Above all, significant infrastructure investments will be required over the next decades to drive the uptake of fuel cell vehicles and to transition the technology to a sustainable market phase [42]. Several public–private partnership projects have been launched to build up the networks of hydrogen refuelling stations in the USA (H2USA [19]), Europe (Hydrogen Mobility Europe [43]) and Japan [13]. At the start of 2016, there were only 214 refuelling stations, with approximately 100 announced to be built (35 in the USA and 64 in Europe) [44]. The H2ME2, a €100 million pan-European demonstration project co-funded by OEMs and the FCH Joint Undertaking [43], plans to add 20 hydrogen refuelling stations to the European hydrogen network, with 1230 commercial FCEVs put on the road. Japan recently announced the target of building of 320 stations by 2025, with 800 000 FCEVs to be put on the road by 2030 [13]. Within Europe, Germany has 34, the largest number of hydrogen refuelling stations, followed by the UK with 14 refuelling points [44]. In Germany, H2 MOBILITY Deutschland GmbH (a limited partnership between Air Liquide, Daimler, Linde, OMV, Shell, and Total) plans to construct and operate up to 400 hydrogen refuelling stations in Germany by 2023 [45]. In California, USA, 51 hydrogen refuelling stations currently exist (2016); this is projected to go up to around 90 by 2021, with 30 000 FCEVs projected to be on the roads by the same time [46].

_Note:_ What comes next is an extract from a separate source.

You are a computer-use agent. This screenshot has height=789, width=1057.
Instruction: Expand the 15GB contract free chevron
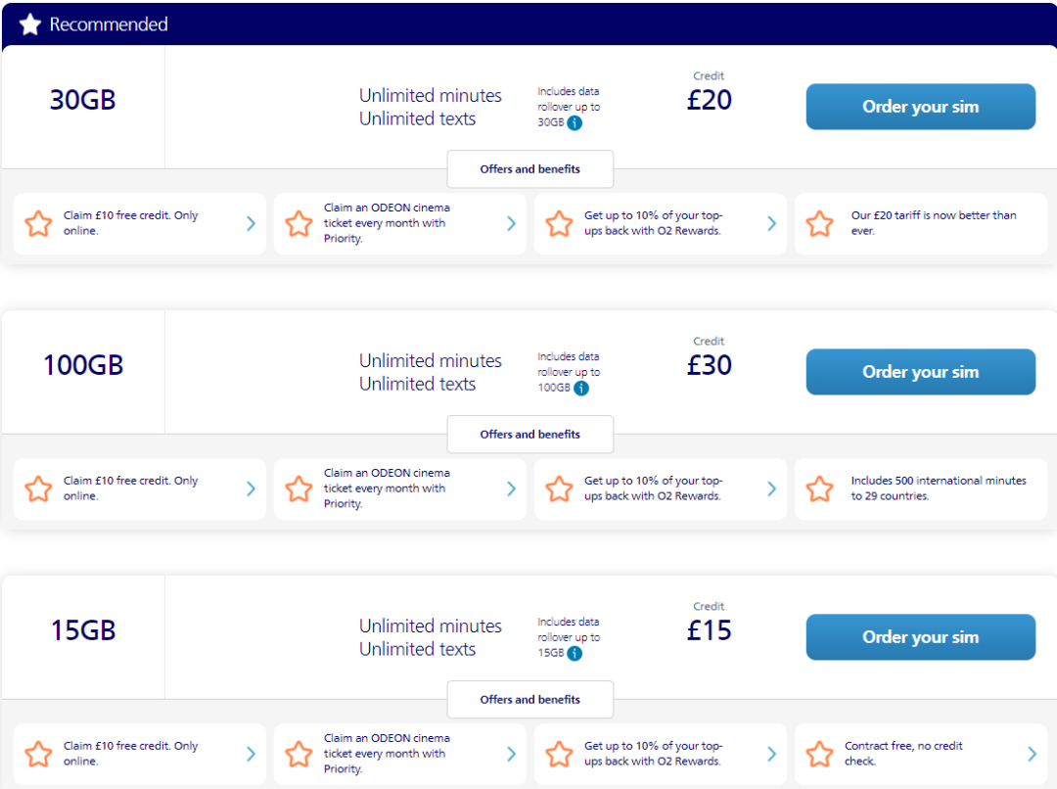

According to a study by McKinsey & Co. [34], a hydrogen supply infrastructure for around 1 million FCEVs requires an investment of €3 billion (production, distribution, retail), of which €1 billion relates to retail infrastructure. This study shows that the capital investment needed for FCEVs is comparable to that needed for a PEV charging infrastructure, which ranges from €1500 to €2500 per vehicle [34]. This report points out that, while it is initially easier to build a PEV charging infrastructure, at some point the infrastructure cost for FCEVs drops below those for PEVs as the number of charging stations becomes commensurate with the number of cars, due to the lengthy recharging time and because investment costs for hydrogen stations decrease with increasing size of these stations. This should then drive fuel costs down to US$8/kWh or less to enable competition of FCEVs with ICEVs [36].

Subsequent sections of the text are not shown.